Do you have a camper who loves to help? A child that, while you were baking cookies, desperately wanted to help and ended up getting batter all over the kitchen? Or that time when your child spilled red paint on the carpet and decided to “help” by mopping it up with the fancy towels reserved only for guests? Children are natural helpers, and long to feel needed and useful. Of course, this applies to all of us and as our brain develops and we fine tune motor skills, our ability to help vastly improves.

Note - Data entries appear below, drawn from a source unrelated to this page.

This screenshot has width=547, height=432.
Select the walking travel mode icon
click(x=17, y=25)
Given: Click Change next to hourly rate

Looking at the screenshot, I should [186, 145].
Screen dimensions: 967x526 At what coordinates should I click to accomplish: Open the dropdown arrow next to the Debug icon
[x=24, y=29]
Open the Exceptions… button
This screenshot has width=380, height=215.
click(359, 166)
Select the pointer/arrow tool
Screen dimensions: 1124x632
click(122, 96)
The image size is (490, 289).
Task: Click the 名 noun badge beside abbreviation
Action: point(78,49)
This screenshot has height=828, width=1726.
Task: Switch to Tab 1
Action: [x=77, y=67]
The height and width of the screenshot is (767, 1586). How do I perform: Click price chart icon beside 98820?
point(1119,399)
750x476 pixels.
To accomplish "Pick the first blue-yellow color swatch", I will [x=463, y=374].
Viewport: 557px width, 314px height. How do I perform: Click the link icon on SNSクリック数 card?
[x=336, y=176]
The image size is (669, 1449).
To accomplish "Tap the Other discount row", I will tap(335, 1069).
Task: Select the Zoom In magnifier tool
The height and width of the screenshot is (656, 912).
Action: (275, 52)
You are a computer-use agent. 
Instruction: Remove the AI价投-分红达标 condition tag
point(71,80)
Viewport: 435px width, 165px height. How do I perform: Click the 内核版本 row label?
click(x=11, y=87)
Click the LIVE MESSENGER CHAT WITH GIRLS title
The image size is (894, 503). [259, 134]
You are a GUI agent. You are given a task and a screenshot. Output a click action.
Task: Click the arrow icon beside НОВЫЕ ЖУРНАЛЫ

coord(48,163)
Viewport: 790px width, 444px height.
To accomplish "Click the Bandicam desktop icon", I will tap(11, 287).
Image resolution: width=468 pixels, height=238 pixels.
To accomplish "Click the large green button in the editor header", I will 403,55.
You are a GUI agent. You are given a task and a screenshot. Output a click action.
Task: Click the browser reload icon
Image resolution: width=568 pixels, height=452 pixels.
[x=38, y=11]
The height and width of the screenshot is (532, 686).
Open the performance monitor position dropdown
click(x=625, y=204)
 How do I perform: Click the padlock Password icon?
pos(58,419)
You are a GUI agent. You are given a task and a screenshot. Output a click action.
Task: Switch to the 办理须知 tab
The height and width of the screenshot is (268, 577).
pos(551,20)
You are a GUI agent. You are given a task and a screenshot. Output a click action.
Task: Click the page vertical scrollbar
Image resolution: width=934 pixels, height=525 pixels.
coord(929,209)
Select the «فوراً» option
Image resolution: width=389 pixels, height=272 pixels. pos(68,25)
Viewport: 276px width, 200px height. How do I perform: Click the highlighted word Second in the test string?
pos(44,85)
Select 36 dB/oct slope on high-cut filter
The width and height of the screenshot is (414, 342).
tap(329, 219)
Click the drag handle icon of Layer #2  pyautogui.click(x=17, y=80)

Helping can build empathy and create a sense of responsibility and belonging. In 1997, a study by Joan Grusec found that when children help, they feel a sense of purpose. The caveat being, they need to be helping more than just themselves in the process. For instance, if a child is cleaning their own room, that doesn’t make a huge difference to their psyche (although it is an excellent habit to build!). If a child helps clear the table and put away clean dishes, they are helping the family and bettering a community. This directly relates to feeling responsible.
There are many ways children can learn the value of responsibility (one of our favorite Rs), especially while at camp. At Pinnacle, you live in a cabin community of 8-10 other people and will be responsible for keeping the space clean, tidy, and well organized. You will have daily tasks like sweeping the floor, taking out the trash, and keeping clothes lines tidy. Everyone also helps clean up after meals and through that learn to support each other and begin to understand the importance of shared responsibility in a communal space.
By the end of each session, one of our goals is for campers to feel that Camp Pinnacle is their home and a place where they want to return. We also hope that they bring this sense of responsibility with them and they help keep their home a place where everyone wants to be. We want to partner with campers and parents and have campers head back home more helpful, responsible, and kind than when they arrived at CP.